- СПИСОК ЗАДАНИЙ
a. Какую категорию, согласно фрагменту текста о Тарковском, режиссер ставил во главу угла?
b. Продолжите фрагмент текста о Тарковском, начав сразу после его последнего предложения.

Вы здесь
Сеанс игры и жизни
Восьмидесятилетие Андрея Тарковского, судя по обширной программе торжеств, подобно бочке масла, которым моряки в древности пытались усмирить бушующую стихию волн. Мы будем восторженно внимать восторгам. Что, вероятно, правильно: на то он и юбилей.
На самом деле время - категория, которую Тарковский ставил во главу угла, - окутало его личность уже таким количеством наслоений, часто не слишком чистых, что стоило бы вернуться просто к его фильмам, отложив в сторону и разнообразные дневники пионерок, и даже его собственные дневники, так и не изданные в России полностью. Дневники, где глубоко уязвленный художник пытался «на весь мир излить всю желчь и всю досаду».
Лучше смотреть заново его фильмы и дивиться прозорливости человека, который еще в 70-е предчувствовал грядущие духовные катастрофы своей страны. Он так остро ощущал их дыхание, что без колебаний покинул родину и не захотел туда возвращаться даже после смерти.

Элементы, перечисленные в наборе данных
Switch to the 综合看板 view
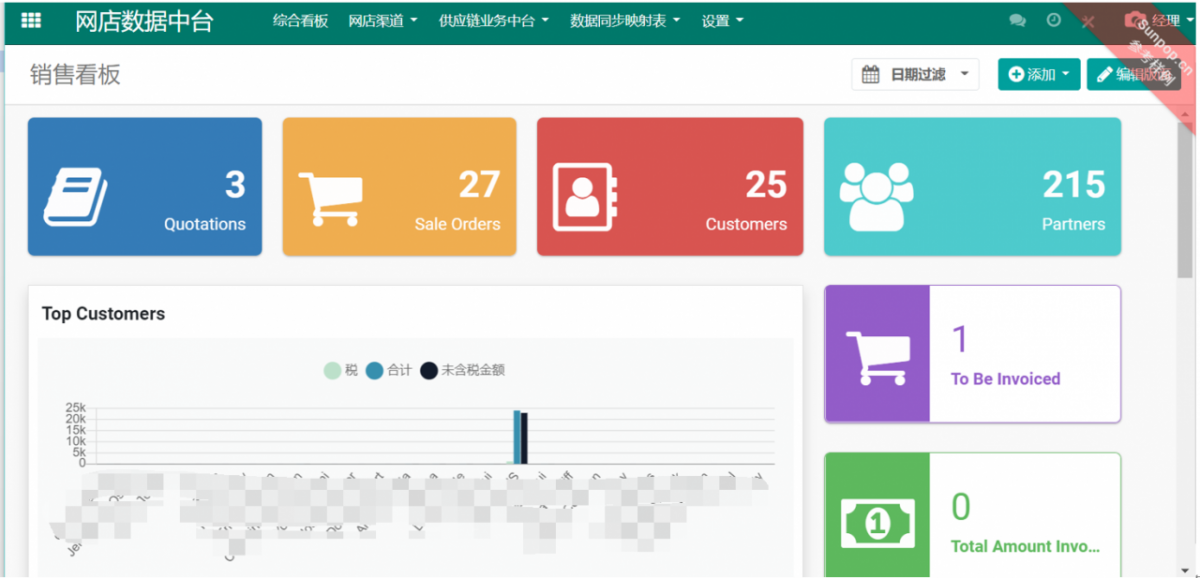This screenshot has height=578, width=1200. pos(301,20)
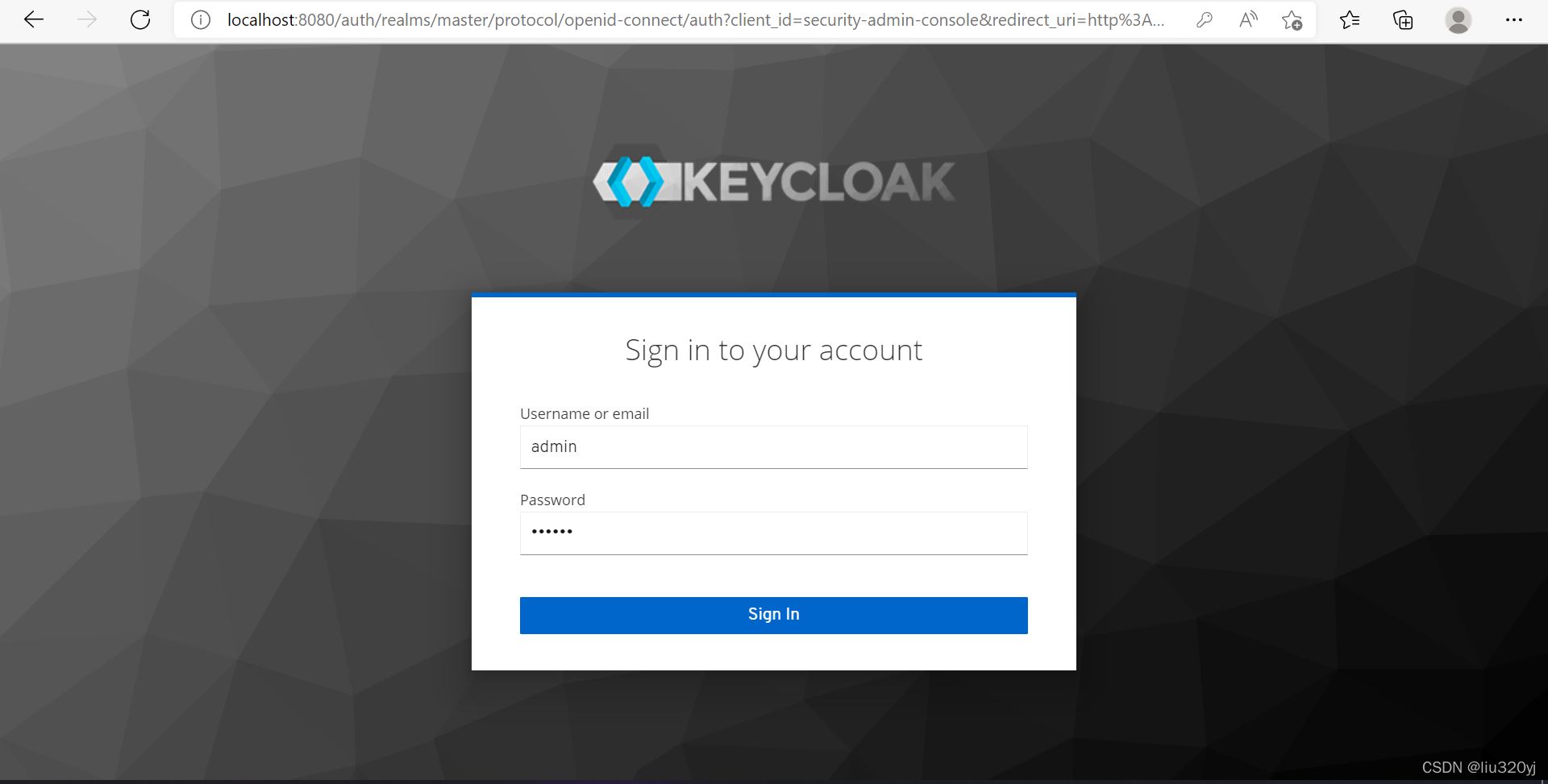1548x784 pixels.
Task: Submit credentials with the Sign In button
Action: [x=774, y=616]
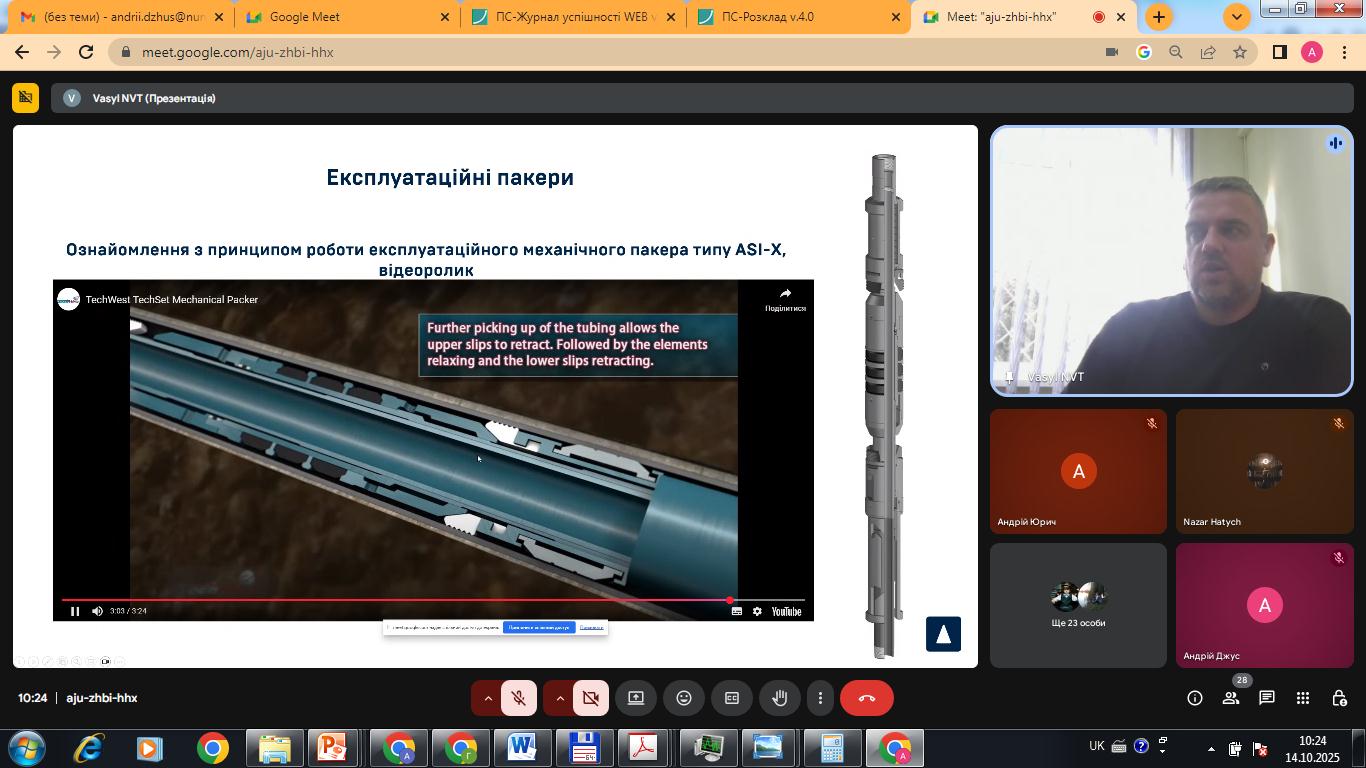Turn on the camera
The height and width of the screenshot is (768, 1366).
[591, 698]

- ВАШИ ОТВЕТЫ
a. Время.

b.
Он ощущал дыхание распада не системы и не власти. Он видел распад человека. «Дух и плоть, чувство и разум никогда уже не смогут соединиться вновь. Слишком поздно. Пока еще мы калеки в результате страшной болезни, имя которой бездуховность, но болезнь эта смертельна. Человечество сделало все, чтобы себя уничтожить», - записал он в один из множества своих черных дней. Он снимал фильмы об этом, и каждый последующий был много пессимистичней предыдущего.